What you need to do
A - According to the excerpt about Koko, in what year did the male gorilla Michael join her?
B - List every food that the excerpt about Koko names as part of the gorillas' diet.

Source document
==============================

There, Patterson does signing and other enrichment activities with
the gorillas, feeds and sees them to sleep. She often stays at the
on-site research facility until 1 or 2 a.m. preparing their food for the
next day — a diet that includes raw vegetables, soups, smoothies,
juices and sometimes even human food such as pizza.
“I didn’t see Penny with very much ‘me’ time,” Appleby says. “It felt
like her entire conscious, living, waking time was all focused around
Koko, which you seldom see apart from a parent-child relationship.”
Patterson had the maternal instinct from a young age. She grew up in
Illinois and Minnesota the second eldest of seven siblings, whom she
helped raise after her mother died of cancer when she was a teen. But
her absolute devotion to Koko has affected her relationship with her
family as an adult.
One brother, Chris, lived in the Bay Area for years, so he was
familiar with his sister’s unusual living situation; her other five
siblings are less involved and have accepted her absence at family
functions.
Patterson never married and while she once considered having
children, as she says in the documentary, “I don’t think I was made for
it. I think I was made for what I’m doing.”
As Appleby puts it, “From what we’ve seen, Koko is the love of her
life — although obviously Ron has been a huge fixture in her life and a
big mainstay in terms of partnering. The way they talk about it is Ron’s
Koko’s father, Penny’s Koko’s mother; they [are] a cross-species
family.” Penny Patterson signing to Koko in her trailer.
But a baby gorilla has remained elusive. The first male companion,
Michael, joined Koko in 1976, but she treated him like a brother (he
died in 2000), and mating attempts with Ndume, who joined the group in
1991, have also been unsuccessful.
While Patterson expresses a feeling of privilege for her unique
relationship with Koko, the topic of not being able to see her
“daughter” become a mother is an emotional one, and she tears up when
speaking about it in the documentary. Gorillas can live to their early
50s in captivity, and though Koko is technically still of reproductive
age, time is running out.
“If [Penny] did the experiment again today … her effort to integrate
Koko with other gorillas would have been [greater],” director Jonathan
Taylor says. “She certainly regrets Koko not having a family and not
being able to provide that for her.” Koko takes a picture of herself in a mirror.

==============================

(Stored entries)
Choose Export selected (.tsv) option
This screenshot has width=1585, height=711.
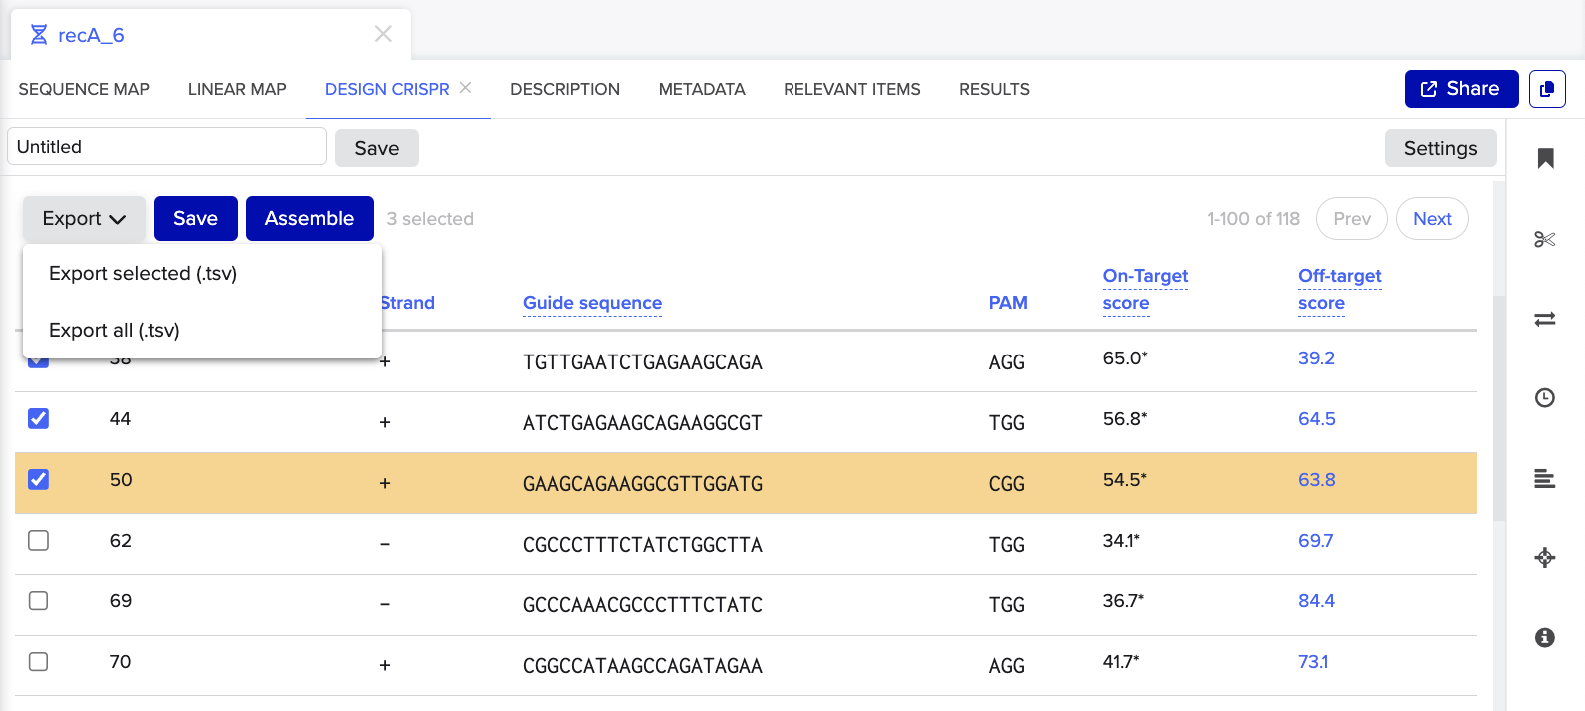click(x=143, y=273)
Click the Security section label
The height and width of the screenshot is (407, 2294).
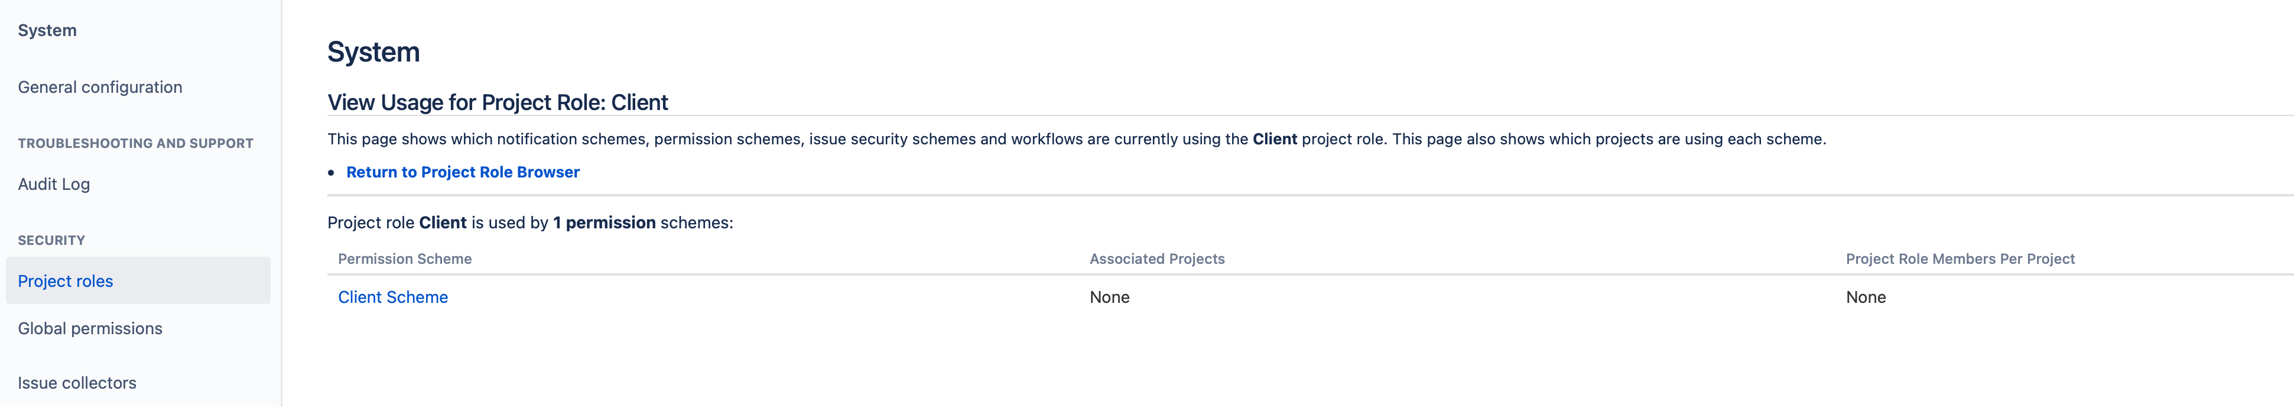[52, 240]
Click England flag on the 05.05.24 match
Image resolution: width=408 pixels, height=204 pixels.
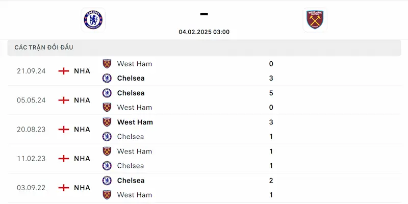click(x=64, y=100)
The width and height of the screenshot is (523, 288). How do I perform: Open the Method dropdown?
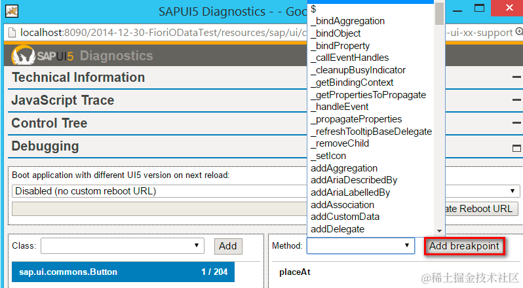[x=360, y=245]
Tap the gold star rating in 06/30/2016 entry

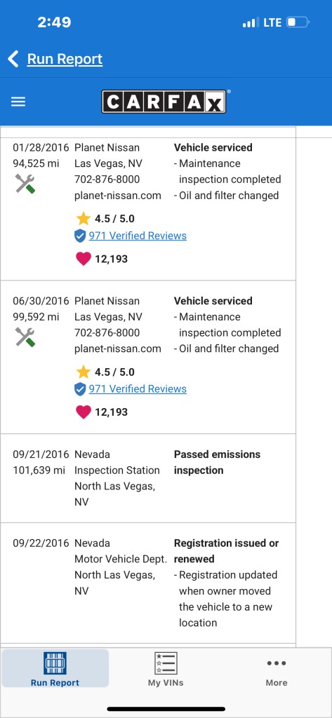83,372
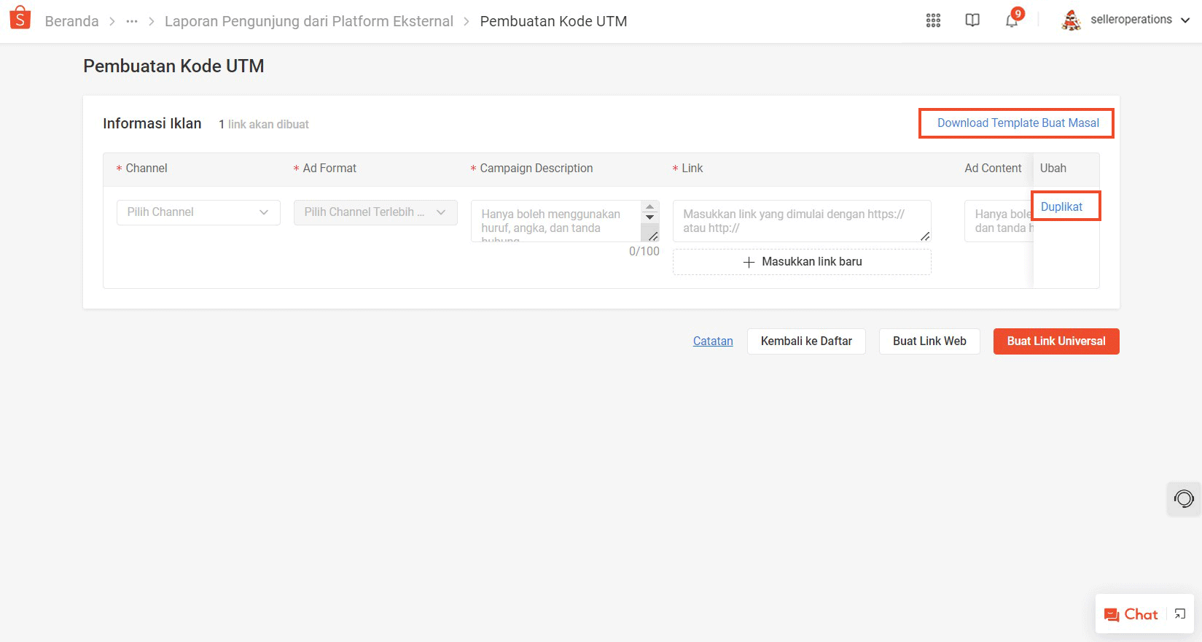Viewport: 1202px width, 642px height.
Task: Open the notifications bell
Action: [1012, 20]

==============================

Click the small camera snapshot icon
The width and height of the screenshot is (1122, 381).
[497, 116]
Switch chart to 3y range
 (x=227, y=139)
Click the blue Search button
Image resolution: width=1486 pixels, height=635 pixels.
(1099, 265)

==============================

Answer section
A - 1976

B - Raw vegetables, soups, smoothies, juices, and pizza